The Chinese colleagues in my organization usually go out every Monday to have lunch in a nearby Chinese restaurant. It’s a good time to share some common concerns about the economy, the stock market or the food security in China. Topics like work or technologies seldom emerge in the lunch discussion, unless somebody start the complaint, like what happened this Monday.

One of my colleagues complained that he spent hours trying to decipher the myth that some messages failed in processing with no reason in Production environment. Eventually, he found out the deploy team rolled out a new server last weekend, which was not configured correctly. The new server, participating in a cluster, grasped some of the messages and failed them. That explained why only some messages failed while other went through successfully.
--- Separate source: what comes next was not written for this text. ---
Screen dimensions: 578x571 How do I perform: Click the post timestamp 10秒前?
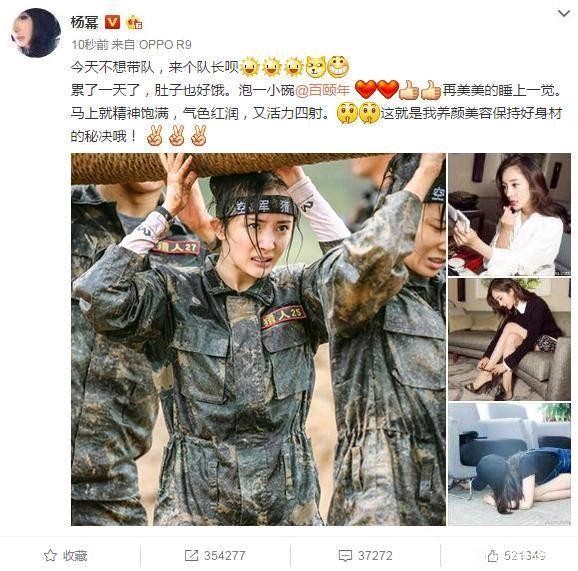(x=90, y=45)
But, why did it take him so long to figure it out? Two reasons, first of all, he wasn’t aware of the environment change (roll out of new server). Second, there weren’t enough logs to show which server processed the messages. He was browsing through the logs of all the known servers trying to find traces of the failure, with no luck. If there are some central logs or database records showing which server in the cluster processed the message, the error will be obvious.

Production Support – The ITIL Way is a presentation I prepared, introducing how to handle Production issues in ITIL way.

There are two ITIL processes related to this topic, Incident Management and Problem Management. This topic covers those two processes in details. In the end,  some suggestions about how to improve the current Production Support processes were introduced.

Production issues are what trouble us most. They seems to consume our time endlessly. How to tame those issues and take the control of our life back is the main focus of this presentation.